**課題内容**
同人誌の感想文にある一文「作画についてはうまくない、というか積極的に下手といっていいと思う。」を英語に訳しなさい。

**抜粋**
______________________________

2001年5月4日コミティア購入物件


2001/08/31読了分

 兄買い本最後。

【同人誌】「海のプリンセスエミちゃん」 木持隆司 <木持アート出版>

【同人誌】「タイムパトロールユカちゃん」前編 木持隆司 <木持アート出版>

【同人誌】「タイムパトロールユカちゃん」後編 木持隆司 <木持アート出版>

【同人誌】「スーパーレディレナちゃん」予告編 木持隆司 <木持アート出版>

 一気読みしたらかなりクラッときました。まったくすごい漫画群であります。スズキトモユさんが以前詳しくレビューしていたけど、実際圧倒されます。作画についてはうまくない、というか積極的に下手といっていいと思う。どの作品でも、30年くらい前の子供がアメリカンな文化に憧れて描いたような、グラマラスな女性たちが主人公。その伸びやかさには何か見るべきものがすごくあるような気もするのだが、まったくなんだかどうしたものやら、ドギマギしてまう。この絵柄に代表されるような、レトロな、でも恐らく間違いなくナチュラルなんであろうなあと思われるセンスは、物語全体に蔓延している。

 例えば「タイムパトロールユカちゃん」は、タイム・トラベルの犯罪を防ぐ宇宙パトロール隊に所属するユカちゃんが主人公。という設定を聞いただけですでにかなりレトロテイスト。さらに登場する隊のメンバーは、女の子はみなビキニ系の水着のような服しか着用せず、その伸びやかに発達したボディを惜しげもなくさらしてくれてるんですゾ! だからといって読んでいるほうとしては別にうれしくもなんともなかったりはするんですが。いや、むしろここまでやってくれるとステキすぎるのでうれしいか。セリフもすごいですよ。「なにするの!! エッチ!!」「ウッシッシッシッいいながめユカちゃんのヒップ」などなど。

______________________________

**記録情報**
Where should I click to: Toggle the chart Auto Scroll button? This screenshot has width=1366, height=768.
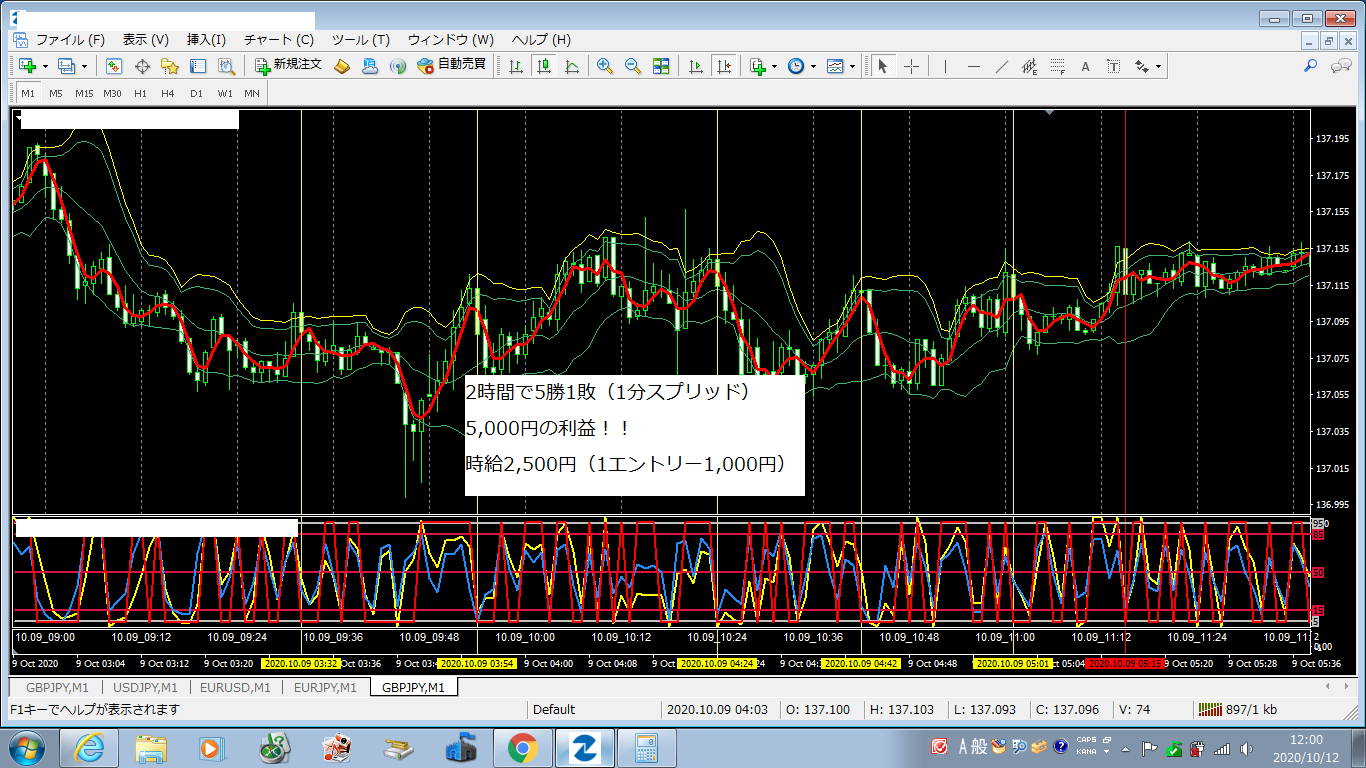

______________________________

**正しい出力**
As for the artwork, it isn't good; in fact, I think it's fair to call it downright clumsy.